═════ Records for the exercise

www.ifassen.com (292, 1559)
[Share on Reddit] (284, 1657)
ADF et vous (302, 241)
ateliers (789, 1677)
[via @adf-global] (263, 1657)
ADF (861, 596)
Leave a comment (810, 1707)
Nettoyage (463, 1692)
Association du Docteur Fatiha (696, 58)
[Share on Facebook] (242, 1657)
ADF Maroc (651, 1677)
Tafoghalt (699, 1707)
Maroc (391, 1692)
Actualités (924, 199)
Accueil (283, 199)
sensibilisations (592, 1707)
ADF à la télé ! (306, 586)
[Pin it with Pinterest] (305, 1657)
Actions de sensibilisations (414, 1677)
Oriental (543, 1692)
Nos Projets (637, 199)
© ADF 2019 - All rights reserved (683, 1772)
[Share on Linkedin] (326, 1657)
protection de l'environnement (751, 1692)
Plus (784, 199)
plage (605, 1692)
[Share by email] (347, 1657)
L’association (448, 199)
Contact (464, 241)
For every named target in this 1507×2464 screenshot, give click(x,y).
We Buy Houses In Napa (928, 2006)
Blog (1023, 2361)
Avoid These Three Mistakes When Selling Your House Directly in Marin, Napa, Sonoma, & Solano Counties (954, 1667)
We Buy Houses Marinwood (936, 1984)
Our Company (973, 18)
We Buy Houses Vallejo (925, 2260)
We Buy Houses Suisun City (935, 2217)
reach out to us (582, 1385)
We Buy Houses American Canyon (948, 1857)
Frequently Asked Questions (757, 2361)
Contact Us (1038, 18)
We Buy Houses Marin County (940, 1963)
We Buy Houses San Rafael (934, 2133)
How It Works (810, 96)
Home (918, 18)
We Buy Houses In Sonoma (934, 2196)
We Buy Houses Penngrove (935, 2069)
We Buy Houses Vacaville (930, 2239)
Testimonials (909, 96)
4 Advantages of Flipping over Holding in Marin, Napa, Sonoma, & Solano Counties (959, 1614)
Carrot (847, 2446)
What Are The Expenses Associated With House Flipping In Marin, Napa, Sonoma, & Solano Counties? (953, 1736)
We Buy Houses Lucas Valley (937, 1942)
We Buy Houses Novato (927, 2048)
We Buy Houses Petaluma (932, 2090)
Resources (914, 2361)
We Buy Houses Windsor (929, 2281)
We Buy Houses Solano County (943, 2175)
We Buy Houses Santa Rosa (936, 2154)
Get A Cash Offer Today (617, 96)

══════════

How to complete this task
Retype every record above exactly.

Task response
www.ifassen.com (292, 1559)
[Share on Reddit] (284, 1657)
ADF et vous (302, 241)
ateliers (789, 1677)
[via @adf-global] (263, 1657)
ADF (861, 596)
Leave a comment (810, 1707)
Nettoyage (463, 1692)
Association du Docteur Fatiha (696, 58)
[Share on Facebook] (242, 1657)
ADF Maroc (651, 1677)
Tafoghalt (699, 1707)
Maroc (391, 1692)
Actualités (924, 199)
Accueil (283, 199)
sensibilisations (592, 1707)
ADF à la télé ! (306, 586)
[Pin it with Pinterest] (305, 1657)
Actions de sensibilisations (414, 1677)
Oriental (543, 1692)
Nos Projets (637, 199)
© ADF 2019 - All rights reserved (683, 1772)
[Share on Linkedin] (326, 1657)
protection de l'environnement (751, 1692)
Plus (784, 199)
plage (605, 1692)
[Share by email] (347, 1657)
L’association (448, 199)
Contact (464, 241)
For every named target in this 1507×2464 screenshot, give click(x,y).
We Buy Houses In Napa (928, 2006)
Blog (1023, 2361)
Avoid These Three Mistakes When Selling Your House Directly in Marin, Napa, Sonoma, & Solano Counties (954, 1667)
We Buy Houses Marinwood (936, 1984)
Our Company (973, 18)
We Buy Houses Vallejo (925, 2260)
We Buy Houses Suisun City (935, 2217)
reach out to us (582, 1385)
We Buy Houses American Canyon (948, 1857)
Frequently Asked Questions (757, 2361)
Contact Us (1038, 18)
We Buy Houses Marin County (940, 1963)
We Buy Houses San Rafael (934, 2133)
How It Works (810, 96)
Home (918, 18)
We Buy Houses In Sonoma (934, 2196)
We Buy Houses Penngrove (935, 2069)
We Buy Houses Vacaville (930, 2239)
Testimonials (909, 96)
4 Advantages of Flipping over Holding in Marin, Napa, Sonoma, & Solano Counties (959, 1614)
Carrot (847, 2446)
What Are The Expenses Associated With House Flipping In Marin, Napa, Sonoma, & Solano Counties? (953, 1736)
We Buy Houses Lucas Valley (937, 1942)
We Buy Houses Novato (927, 2048)
We Buy Houses Petaluma (932, 2090)
Resources (914, 2361)
We Buy Houses Windsor (929, 2281)
We Buy Houses Solano County (943, 2175)
We Buy Houses Santa Rosa (936, 2154)
Get A Cash Offer Today (617, 96)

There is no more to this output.